One of my favorite items within the collections is a map of Fairyland created by Bernard Sleigh in 1920. The map features characters and mythical creatures from folk tales, Greek mythology, and stories that are still popular today, including Peter Pan, Perseus and Andromeda, Hercules, Little Bo Peep, Jack and Jill, and more. Its arrival was applauded in the New York Herald, which suggested it “should hang on every nursery wall.”

“Jack Horner and Cinderella are Definitely Located at Last,” The New York herald. [volume], December 12, 1920
An educator could use Sleigh’s illustration to introduce absolute location in a geography course. Or an English class could use it to discuss the impact of fiction on society, using his illustration of “The Enchanted Sea,” “Beauty and her Beast,” and “Never-Never Land.” Civics teachers could use this imaginary place to introduce and discuss government structures. Finally, teachers with a homeroom or advisory group could use this source to discuss the impact of relationships and the power of place. The possibilities are endless.

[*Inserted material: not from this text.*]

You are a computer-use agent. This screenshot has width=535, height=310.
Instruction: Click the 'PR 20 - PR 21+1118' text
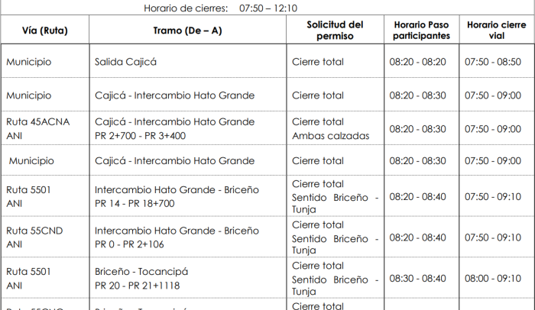pyautogui.click(x=137, y=286)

Before using this source, a team of educators across disciplines could analyze the source collectively using the Primary Source Analysis Tool. Each educator could reflect and share how they would use the map to introduce content within their discipline. Questions that could foster collaboration include:

  • What did you notice first about this source?
  • Where would you be able to use this source in your curriculum?
  • How would you introduce this source?
  • Should another educator introduce this source, and if so, how and why?

These suggestions are only a few ways to plan collaboratively and discuss the skills students might need to engage with this source. The goal of analyzing a primary source is not to find a correct answer but to process – to observe, reflect, and question, to think and think again.